→ TASK TO CARRY OUT
Repeat the records exactly, so that each line matches the original.

→ DATA FOR THE TASK
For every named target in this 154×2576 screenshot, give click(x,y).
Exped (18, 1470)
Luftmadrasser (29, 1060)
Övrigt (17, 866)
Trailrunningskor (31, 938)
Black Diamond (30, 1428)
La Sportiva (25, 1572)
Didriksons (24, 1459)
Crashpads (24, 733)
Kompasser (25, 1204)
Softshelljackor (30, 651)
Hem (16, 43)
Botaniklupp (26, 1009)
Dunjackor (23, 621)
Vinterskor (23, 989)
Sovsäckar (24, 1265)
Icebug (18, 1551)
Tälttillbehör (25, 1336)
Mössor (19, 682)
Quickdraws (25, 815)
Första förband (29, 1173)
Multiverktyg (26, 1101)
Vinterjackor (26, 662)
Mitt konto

→ THE COMPLETED TASK
For every named target in this 154×2576 screenshot, give click(x,y).
Exped (18, 1470)
Luftmadrasser (29, 1060)
Övrigt (17, 866)
Trailrunningskor (31, 938)
Black Diamond (30, 1428)
La Sportiva (25, 1572)
Didriksons (24, 1459)
Crashpads (24, 733)
Kompasser (25, 1204)
Softshelljackor (30, 651)
Hem (16, 43)
Botaniklupp (26, 1009)
Dunjackor (23, 621)
Vinterskor (23, 989)
Sovsäckar (24, 1265)
Icebug (18, 1551)
Tälttillbehör (25, 1336)
Mössor (19, 682)
Quickdraws (25, 815)
Första förband (29, 1173)
Multiverktyg (26, 1101)
Vinterjackor (26, 662)
Mitt konto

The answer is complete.